Dating is always a bit of a minefield. Add a global pandemic to the mix, and the concept of finding love quickly begins to feel impossible to many. If you’re finding your dating app endeavours during lockdown are falling flat, allow us to assist with some tips.
There are a few things you can do right now to help add some positivity back into your dating app experience. From fresh date ideas to signals your match is wasting your time, here’s some digital dating guidance to consider during lockdown.
5 ways to make lockdown dating less sucky
Show off your vax status
Dating apps have begun rolling out vaccine status features to help singles feel a little safer about that potential walking date with someone they’ve matched with online.
According to Hinge, people who have stated they’re vaccinated against COVID-19 in their profile get 30 per cent more matches, globally. And more than half of users reported to the app that they will be more open to in-person dates once vaccinated.
More than that, however, being open about having been vaccinated helps folks get a sense of whether or not their health values are aligned.
Lucille McCart’s APAC Communications Director at Bumble told Lifehacker Australia that “Dating – and the process of matching with a potential partner on Bumble – is all about discovering mutual interests. We know that in the current climate the ‘Covid conversation’ is increasingly top of mind for single people in Australia”.
“People are asking their matches if they have had the vaccine or if they have Covid symptoms more than they were before the recent lockdowns in Sydney and Melbourne. Our hope is that the introduction of the vaccinated badge will enable easier conversations around health and safety, and help our community make connections with people that have compatible dating preferences. Ultimately this will lead to better, more comfortable dates – either virtually, or IRL once lockdown lifts,” she said.
Essentially, if you and a potential date are at odds about getting vaccinated, you’re probably not going to hit it out of the park, romantically.
Don’t spend too long messaging
Yes, it’s a necessary part of the initial dating phase when using apps. But there’s a danger in spending weeks chatting over text with a potential partner.

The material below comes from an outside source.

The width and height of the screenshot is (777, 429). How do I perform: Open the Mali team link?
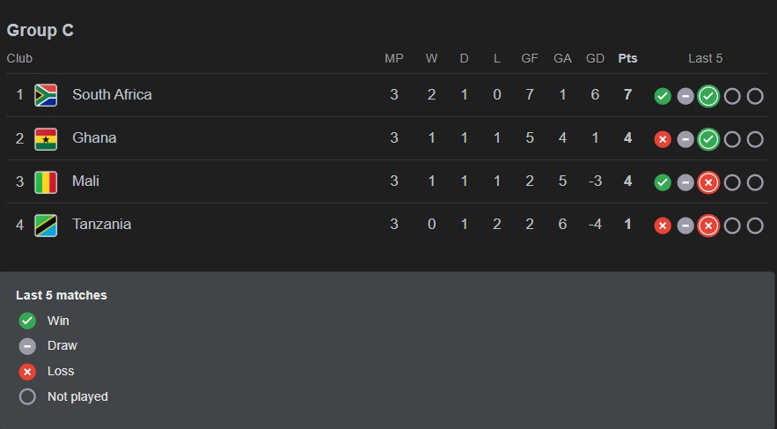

Logan Ury, Director of Relationship Science at Hinge, explained over email that to really test your chemistry you should jump “onto a video date early in your courtship”. If not, you risk the possibility that when you eventually meet that person or speak with them over the phone, it’ll be crickets for both of you.

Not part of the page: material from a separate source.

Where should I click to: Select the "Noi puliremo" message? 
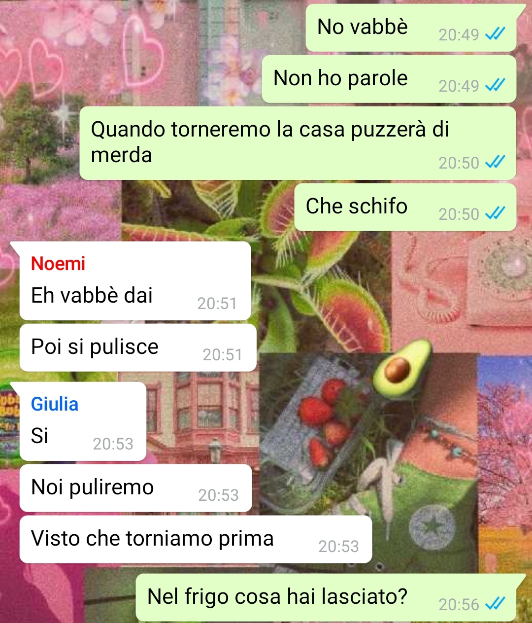[136, 488]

“…few Hinge users had ever been on a video date before the pandemic, now almost half have tried it. And while the number one reason people hesitated to try virtual dating was a fear that it would be awkward, once users go on this type of date, 81% of them report it’s not at all awkward,” she said.
Avoid swiping for the sake of it
Ury stressed that “if you feel like you need to take a break, do it”. Taking a time out from dating doesn’t necessarily mean you’re closing yourself off from love. It can be a great chance to reflect on what you want and where you’re at, emotionally.
On the other side of things, pay attention to your match’s attitude to going on an actual date to side-step time wasters.
“Beware of anyone who is interested in messaging back and forth with you but always seems skittish when you ask about going on a date — whether it’s a phone call, video chat, or in person meet up,” Ury said.
“It’s possible that person just wants to pass the time, and isn’t looking for a real relationship.”
If you’re concerned you can always politely ask the person on the other side of the app what they’re after and assess from there.
Have fun with Covid-safe dates
Look, we’re fully aware that walking around a park with a mask on your mug is seriously unsexy. This is far from an ideal dating situation, but there are options on hand if you want to get to know someone.
Bumble recently launched a new Night In feature, which allows singles to play a little trivia with matches in the app. Trivia is a genuinely solid date option!
Ury also suggested trying options like a cocktail/mocktail making class online, giving a virtual game a go or using Hinge’s in-app Video Prompts which offer conversation starters.
Is any of the above going to offer a Bachie-level date experience? Maybe not. But at least they give you an alternative to walking in circles for an hour.
Give yourself permission to be vulnerable
We’re all having a tough time right now. No one can argue differently. You may feel pressure to present as the perfect version of yourself, and yeah you want to show off all the reasons you’re a catch, but being authentic is attractive.
Ury shared that “…when we are our flawed, vulnerable selves — people feel more not less attracted to us. Confessing your fears will lower your anxiety because you no longer have to pretend to be someone or something you’re not. It also makes it feel safe for the other person to share what’s going on for them.”
On dating more generally, she said that anxiety is completely normal. If Covid is exacerbating that somewhat, take a minute to reflect on what you can control right now (which may not feel like much). Think about your love life, and what has and has not worked for you in the past. Is it time to change things up a little?